Assignment: Print the entries below again exactly as they stand, but skip any picture.

Collected data entries:
++++
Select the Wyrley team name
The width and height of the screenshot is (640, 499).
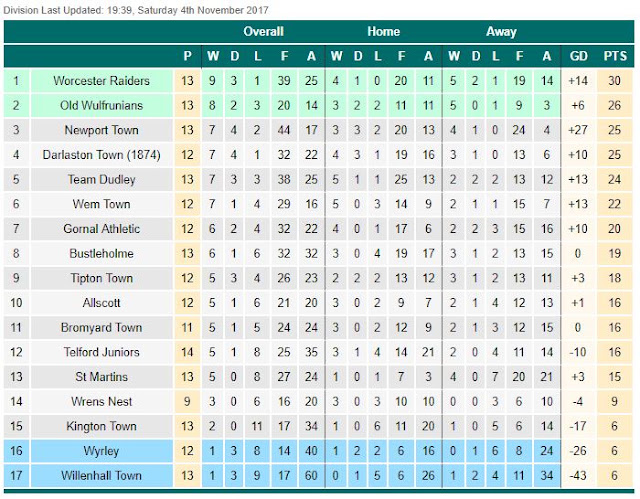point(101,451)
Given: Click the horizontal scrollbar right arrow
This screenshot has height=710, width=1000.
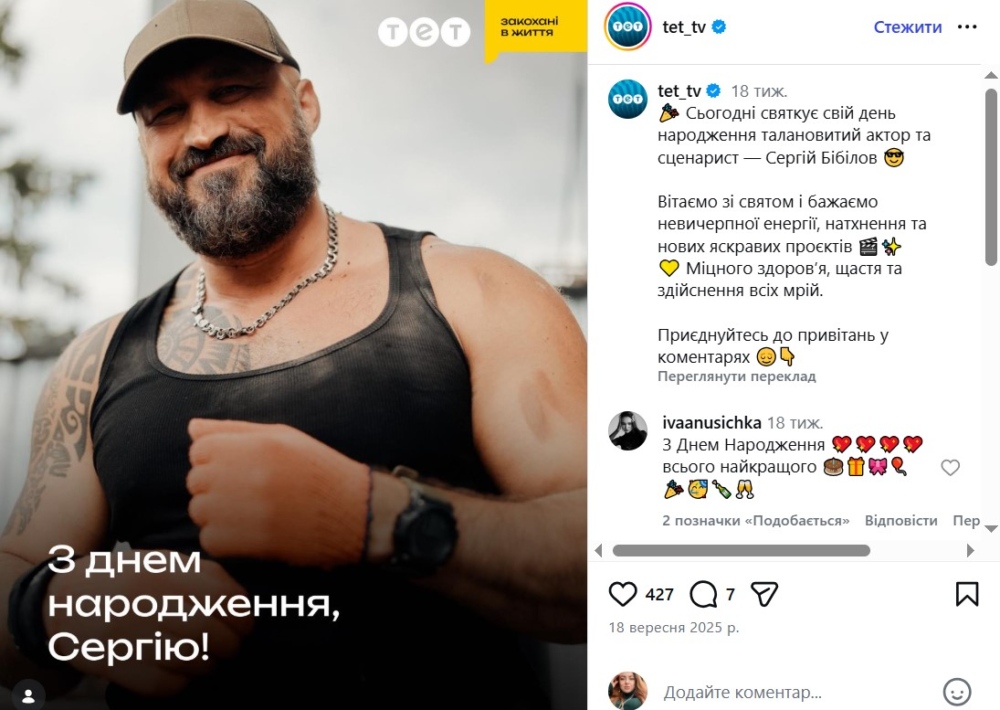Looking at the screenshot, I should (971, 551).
++++
Solution to the problem:
Select the Wyrley team name
The width and height of the screenshot is (640, 499).
point(101,451)
Given: Click the horizontal scrollbar right arrow
This screenshot has height=710, width=1000.
Looking at the screenshot, I should (971, 551).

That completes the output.